13. A managed care organization shall not:
(a) Use medical management techniques to require an insured to use a method of contraception other than the method prescribed or ordered by a provider of health care;
(b) Require an insured to obtain prior authorization for the benefits described in paragraphs (a) and (c) of subsection 1; or
(c) Refuse to cover a contraceptive injection or the insertion of a device described in paragraph (c), (d) or (e) of subsection 11 at a hospital immediately after an insured gives birth.
14. A managed care organization must provide an accessible, transparent and expedited process which is not unduly burdensome by which an insured, or the authorized representative of the insured, may request an exception relating to any medical management technique used by the managed care organization to obtain any benefit required by this section without a higher deductible, copayment or coinsurance.
15. As used in this section:
(a) "In-network pharmacy" means a pharmacy that has entered into a contract with a managed care organization to provide services to insureds through a network plan offered or issued by the managed care organization.
(b) "Medical management technique" means a practice which is used to control the cost or utilization of health care services or prescription drug use. The term includes, without limitation, the use of step therapy, prior authorization or categorizing drugs and devices based on cost, type or method of administration.
(c) "Network plan" means a health care plan offered by a managed care organization under which the financing and delivery of medical care, including items and services paid for as medical care, are provided, in whole or in part, through a defined set of providers under contract with the managed care organization. The term does not include an arrangement for the financing of premiums.
(d) "Provider network contract" means a contract between a managed care organization and a provider of health care or pharmacy specifying the rights and responsibilities of the managed care organization and the provider of health care or pharmacy, as applicable, for delivery of health care services pursuant to a network plan.
(e) "Provider of health care" has the meaning ascribed to it in NRS 629.031.

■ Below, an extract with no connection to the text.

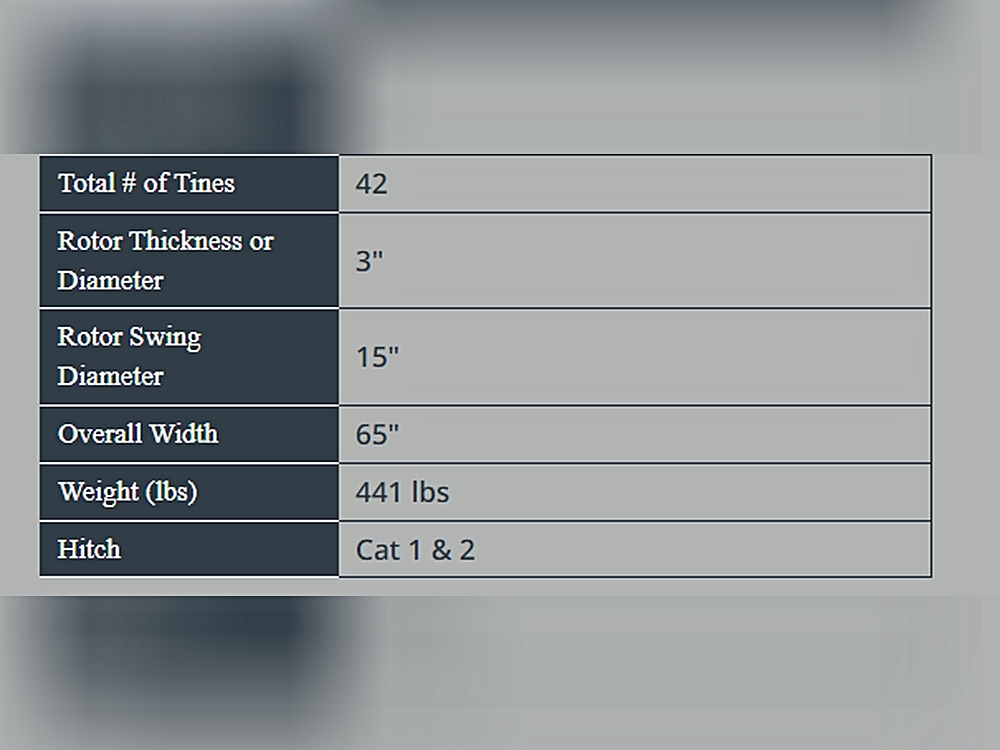Click the word "Thickness" in the rotor label
Viewport: 1000px width, 750px height.
point(186,241)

(f) "Therapeutic equivalent" means a drug which:
(1) Contains an identical amount of the same active ingredients in the same dosage and method of administration as another drug;
(2) Is expected to have the same clinical effect when administered to a patient pursuant to a prescription or order as another drug; and
(3) Meets any other criteria required by the Food and Drug Administration for classification as a therapeutic equivalent.

NRS 695G.1715

Added to NRS by 2017, 1853, 3958; A 2021, 3288; 2023, 930, 2131
Amended by 2023, Ch. 385,§20, eff. 1/1/2024.
Amended by 2023, Ch. 167,§16, eff. 1/1/2024.
Amended by 2021, Ch. 504,§15, eff. 1/1/2022.
Added by 2017, Ch. 323,§54, eff. 1/1/2018.